### TASK INSTRUCTIONS
Here is a block of records. Copy every one of them exactly.

(Dataset entries)

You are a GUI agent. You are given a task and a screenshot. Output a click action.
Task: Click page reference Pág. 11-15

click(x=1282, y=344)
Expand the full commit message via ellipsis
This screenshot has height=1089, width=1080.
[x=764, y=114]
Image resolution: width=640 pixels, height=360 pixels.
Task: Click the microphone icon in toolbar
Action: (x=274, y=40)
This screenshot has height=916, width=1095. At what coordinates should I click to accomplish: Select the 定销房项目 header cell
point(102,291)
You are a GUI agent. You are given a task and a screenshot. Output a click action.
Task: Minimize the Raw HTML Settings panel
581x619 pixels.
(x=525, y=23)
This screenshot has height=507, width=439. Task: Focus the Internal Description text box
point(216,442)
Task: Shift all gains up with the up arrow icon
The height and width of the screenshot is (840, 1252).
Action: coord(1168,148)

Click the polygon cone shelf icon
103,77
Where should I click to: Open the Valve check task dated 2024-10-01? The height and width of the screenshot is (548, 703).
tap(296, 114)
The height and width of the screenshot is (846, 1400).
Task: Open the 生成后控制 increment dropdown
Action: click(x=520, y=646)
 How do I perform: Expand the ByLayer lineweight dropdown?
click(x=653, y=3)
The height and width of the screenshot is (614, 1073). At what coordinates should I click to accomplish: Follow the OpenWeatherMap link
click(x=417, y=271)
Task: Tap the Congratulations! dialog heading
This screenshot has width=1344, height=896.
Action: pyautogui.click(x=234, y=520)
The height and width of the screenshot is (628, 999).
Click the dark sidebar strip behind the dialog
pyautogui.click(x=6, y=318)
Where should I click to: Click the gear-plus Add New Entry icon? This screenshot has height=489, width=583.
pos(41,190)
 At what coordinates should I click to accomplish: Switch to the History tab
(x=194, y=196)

### OUTPUT OF THE EXERCISE
You are a GUI agent. You are given a task and a screenshot. Output a click action.
Task: Click page reference Pág. 11-15

click(x=1282, y=344)
Expand the full commit message via ellipsis
This screenshot has height=1089, width=1080.
[x=764, y=114]
Image resolution: width=640 pixels, height=360 pixels.
Task: Click the microphone icon in toolbar
Action: (x=274, y=40)
This screenshot has height=916, width=1095. At what coordinates should I click to accomplish: Select the 定销房项目 header cell
point(102,291)
You are a GUI agent. You are given a task and a screenshot. Output a click action.
Task: Minimize the Raw HTML Settings panel
581x619 pixels.
(x=525, y=23)
This screenshot has height=507, width=439. Task: Focus the Internal Description text box
point(216,442)
Task: Shift all gains up with the up arrow icon
The height and width of the screenshot is (840, 1252).
Action: coord(1168,148)

Click the polygon cone shelf icon
103,77
Where should I click to: Open the Valve check task dated 2024-10-01? The height and width of the screenshot is (548, 703).
tap(296, 114)
The height and width of the screenshot is (846, 1400).
Task: Open the 生成后控制 increment dropdown
Action: click(x=520, y=646)
 How do I perform: Expand the ByLayer lineweight dropdown?
click(x=653, y=3)
The height and width of the screenshot is (614, 1073). At what coordinates should I click to accomplish: Follow the OpenWeatherMap link
click(x=417, y=271)
Task: Tap the Congratulations! dialog heading
This screenshot has width=1344, height=896.
Action: pyautogui.click(x=234, y=520)
The height and width of the screenshot is (628, 999).
Click the dark sidebar strip behind the dialog
pyautogui.click(x=6, y=318)
Where should I click to: Click the gear-plus Add New Entry icon? This screenshot has height=489, width=583.
pos(41,190)
 At what coordinates should I click to accomplish: Switch to the History tab
(x=194, y=196)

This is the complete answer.